KELLY MCEVERS, HOST:

Sayed Kashua is one of the most popular writers in Israel. He writes a weekly column for the newspaper Haaretz, and he writes it in Hebrew even though Kashua is Arab and grew up speaking Arabic. He calls the column his little war to bridge the divide between Jews and Palestinians. But the columns are rarely political. They're mostly these funny, sometimes absurd descriptions of everyday life in Israel, moving to a Jewish neighborhood, hiring a Jewish maid, waiting for the cable guy on a day that's supposed to be an important holiday for Palestinians. A new collection of the column is out in English in a book called "Native." It starts in 2006 and ends in 2014 when Hamas militants kidnapped and killed three Israeli teenagers then Israeli settlers killed and burned a Palestinian boy. All of that led to a new round of fighting between Israel and Hamas. It was then that Kashua and his family emigrated to the U.S. He now teaches at the University of Illinois at Urbana-Champaign, and I asked him why his columns are often so funny.

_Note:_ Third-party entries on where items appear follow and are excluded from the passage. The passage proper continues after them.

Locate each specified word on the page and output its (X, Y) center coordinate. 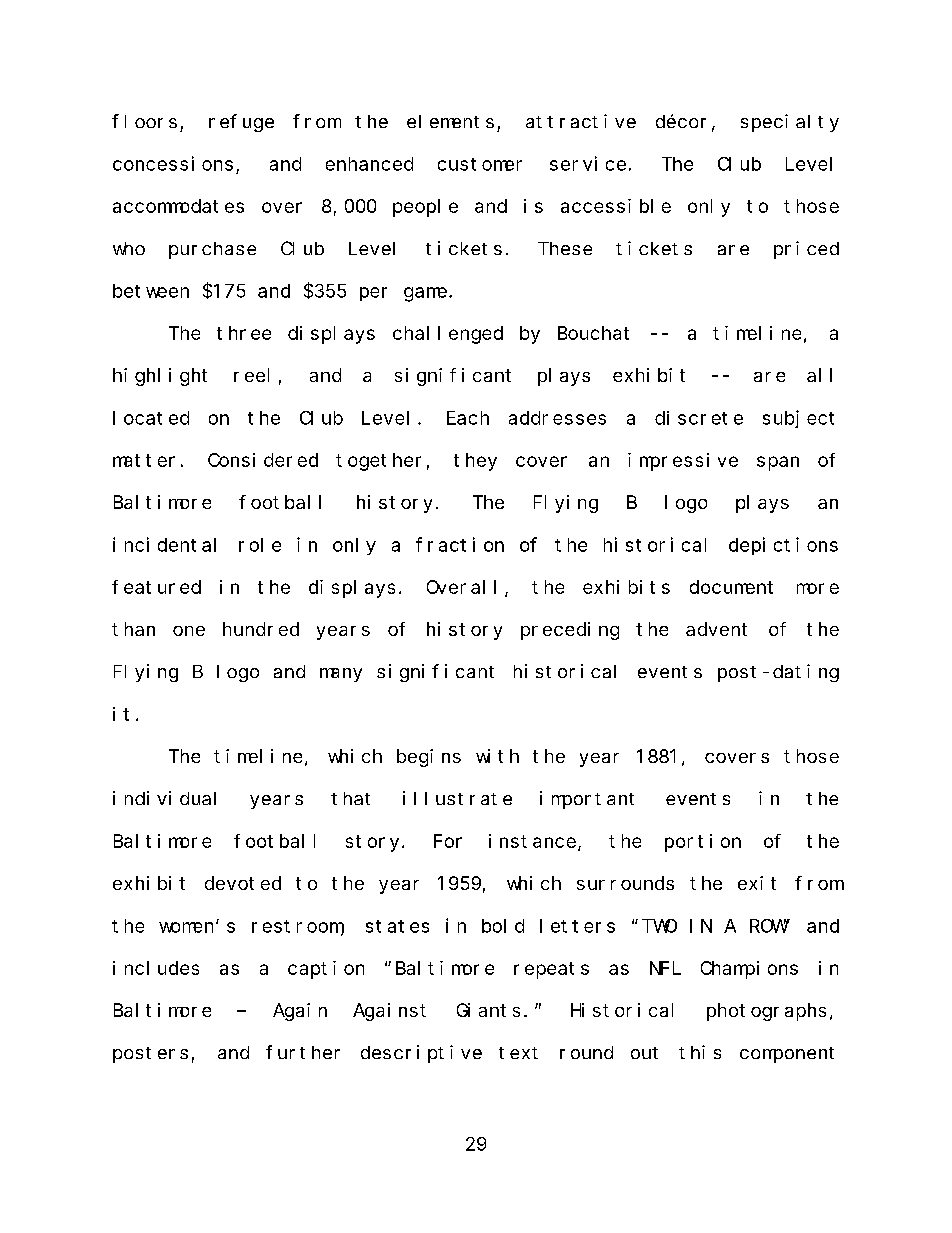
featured (156, 587)
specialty (790, 123)
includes (156, 968)
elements (450, 121)
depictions (783, 546)
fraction (460, 544)
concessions (173, 163)
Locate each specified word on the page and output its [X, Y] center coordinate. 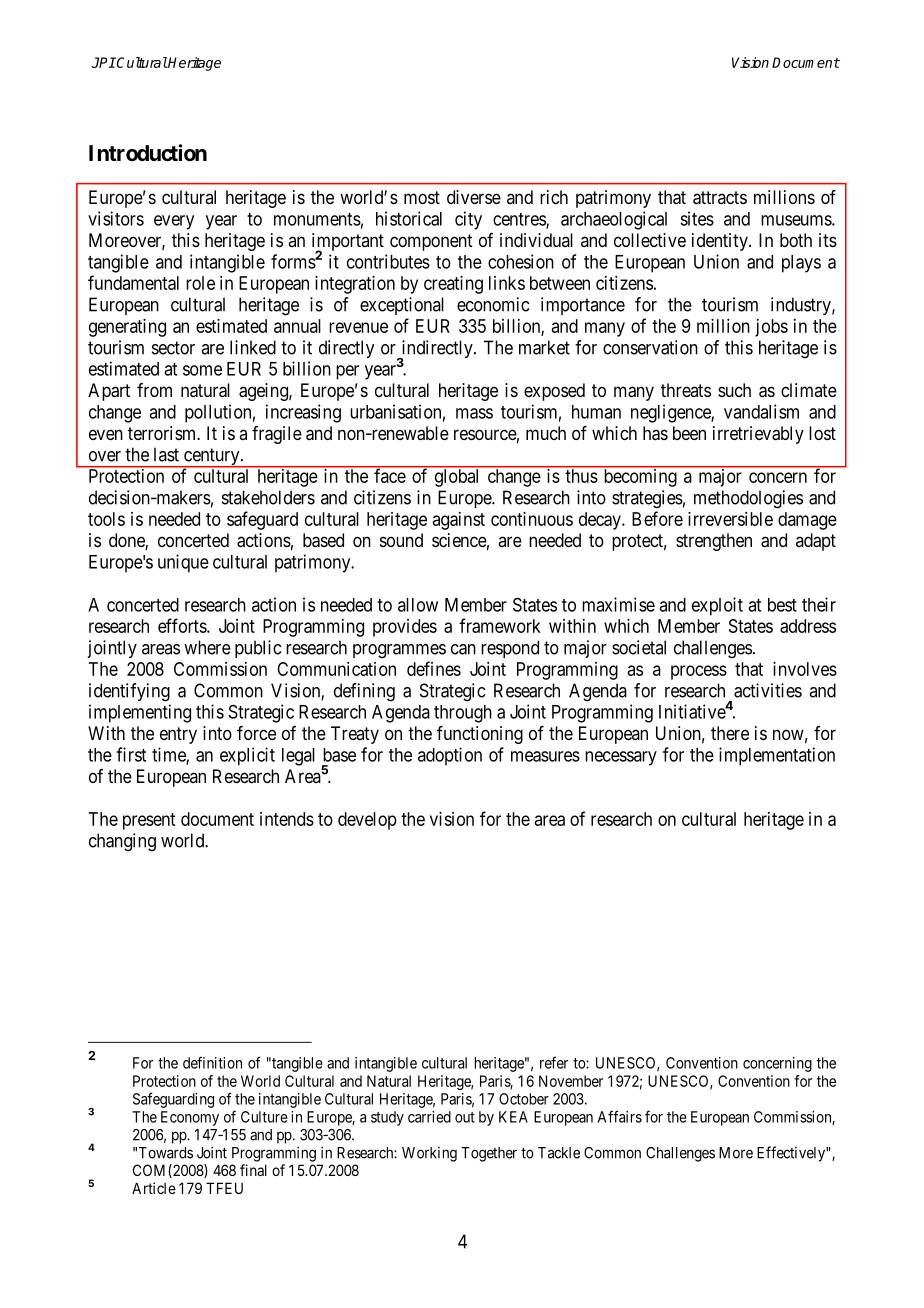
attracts [720, 198]
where [207, 647]
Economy [190, 1118]
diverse [474, 197]
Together [489, 1154]
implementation [777, 756]
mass [474, 413]
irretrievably [758, 435]
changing [122, 842]
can [463, 649]
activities [768, 690]
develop [367, 821]
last [166, 454]
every [174, 222]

SAYED KASHUA: I use a lot of humor, and I follow the saying that if you want to tell people the truth, you better make them laugh first, otherwise, they will shoot you. So I can tell you a joke and maybe you will laugh at the beginning. But it's not about telling jokes. I tell you a joke to have you listen to me, and then maybe I will tell you another joke that we can laugh together and feel equal. And then I will tell you a story hopefully that will make you cry. So I think that's the way that I approach the columns, as a surviving tool in a way.

MCEVERS: Your wife is such an amazing character in these columns. Part of me wishes that I could interview her. I mean, she is so funny and so cynical and she never gives you a break. Is she there to be a foil, you know, so the character of you can never take himself too seriously, or is she really like that?

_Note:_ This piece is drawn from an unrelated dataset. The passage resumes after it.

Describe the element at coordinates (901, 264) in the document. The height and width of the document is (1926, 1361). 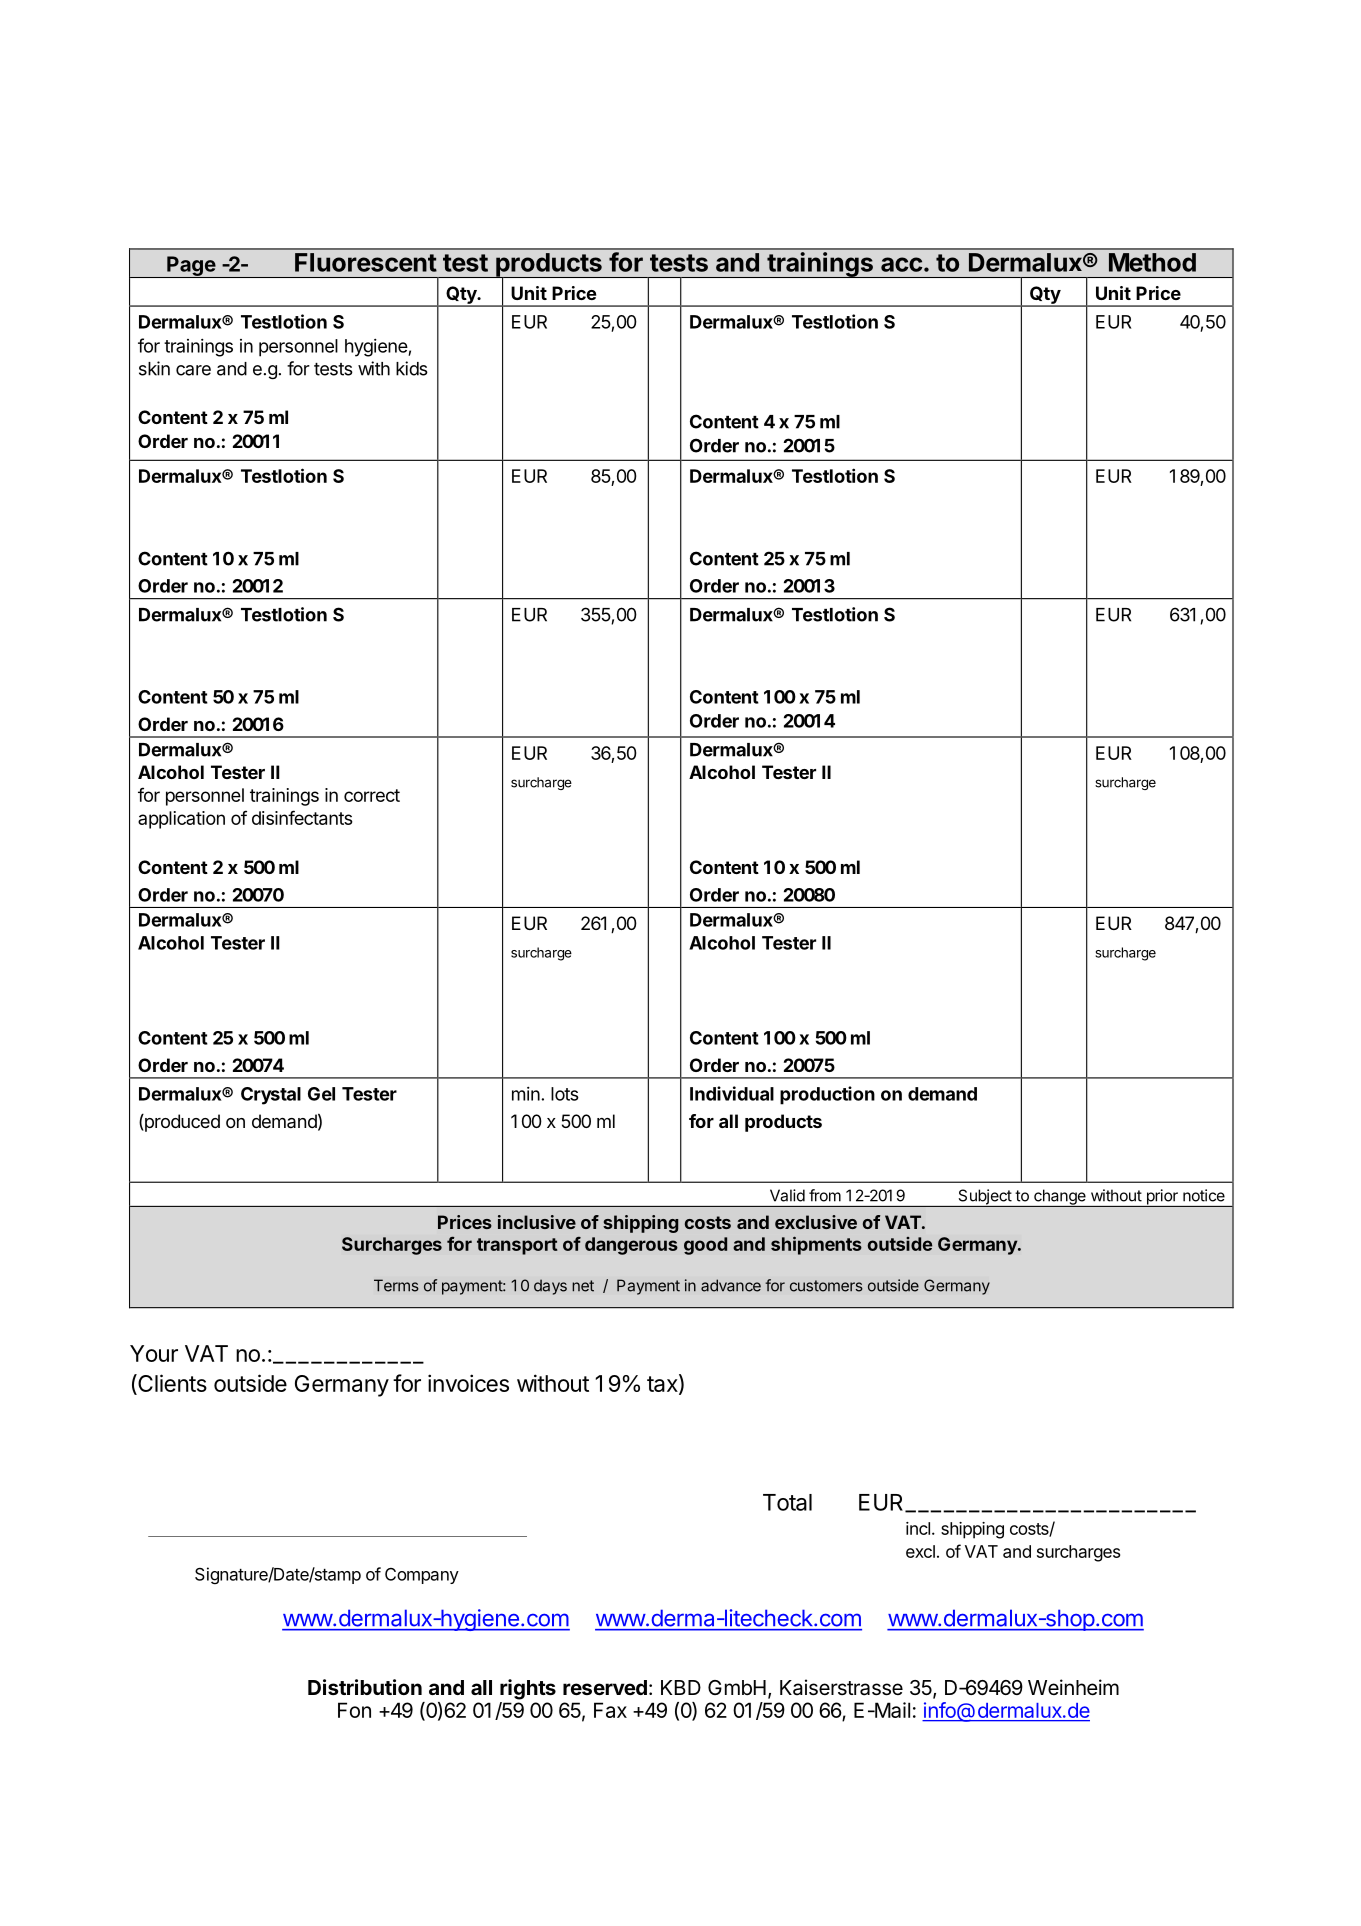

KASHUA: I think that yes, it's a character. I very much hope that when my wife reads my writings so she reads it as if she is a character and not the real one. Sometimes she takes it too personally. I used to give her to read the column every week before I sent it to the editors. And sometimes she was so mad - are you crazy? You're not going to send that, or, you're not going to write that about me. So I would go, OK. You have five hours. Go ahead, write the column yourself.

MCEVERS: (Laughter).

KASHUA: So I gave her - I delivered her the column, I emailed her the column always but never listened to her opinion about it.

MCEVERS: (Laughter).

KASHUA: I think also it's - I'm not sure that in real life that's the case. I always see my wife as the clever one, as the wise one in the family.

MCEVERS: Do you still write about her?

KASHUA: Sometimes, but in a different way. Not because she changed or I changed. It's the fact that we are not in Jerusalem any longer. So the whole style of the writing I guess that - that the columns that I'm delivering from here, from Champaign to her, it's more politically direct. Probably also due to the political situation getting just worse and more extreme, but also this distance and this sadness of this feeling that I gave up - that I surrendered, that I felt that I lost my small war. So the whole column is different than the columns that I used to write back home, back in Jerusalem.

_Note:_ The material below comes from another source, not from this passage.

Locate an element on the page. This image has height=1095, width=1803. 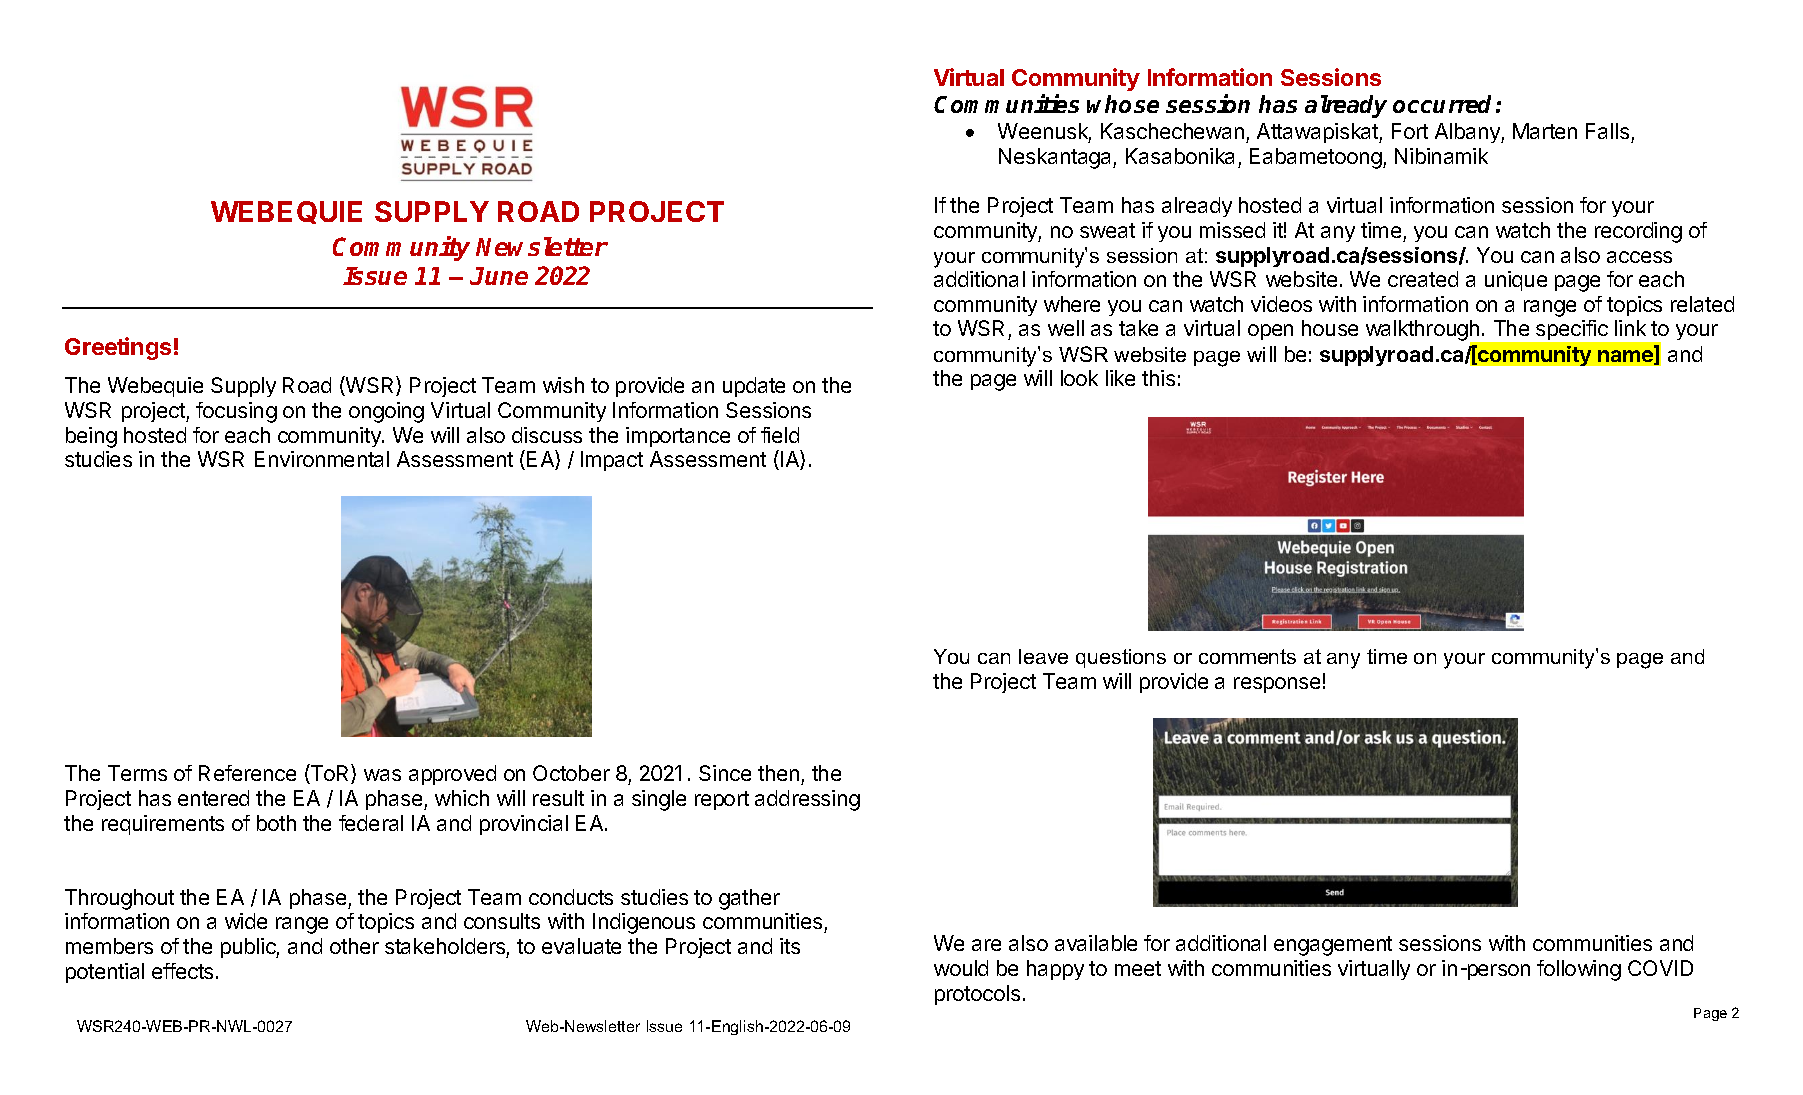
June is located at coordinates (499, 276).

MCEVERS: How do you look back on that decision now?

KASHUA: Still traumatic, the feeling. Very confusing. I knew very well that I could not stay. Everything collapsed. Everything in my life just collapsed, and it started with the kidnapping of three teenaged settlers and then judging the life - the young Palestinian from Jerusalem. That was the day that I decided that I have to go now. I'm not sure that I recovered, but I also know that I cannot afford going back yet. I see how much the kids are happier, I guess, here and I think that they might have a better future not hiding. I couldn't lie anymore to my kids telling them that they are equal citizens in the state of Israel. They cannot be equal because in order to fit in and to be accepted and to be a citizen in Israel, you need a Jewish mother. So basically what I'm trying to tell my kids is just, it's their mother's fault and it's not my fault. So if...

MCEVERS: (Laughter).

KASHUA: No, I'm just kidding.

MCEVERS: (Laughter). If they ever feel bad about it.

KASHUA: Yeah, if they blame me. Yeah, blame it on her. But I hope that one day I will gain power somehow, and somehow convince myself that there is still hope and go back and fight, people who's trying to make that place worth living for both Jews and Palestinians.

MCEVERS: Well, Sayed Kashua, thank you so very much for your time today.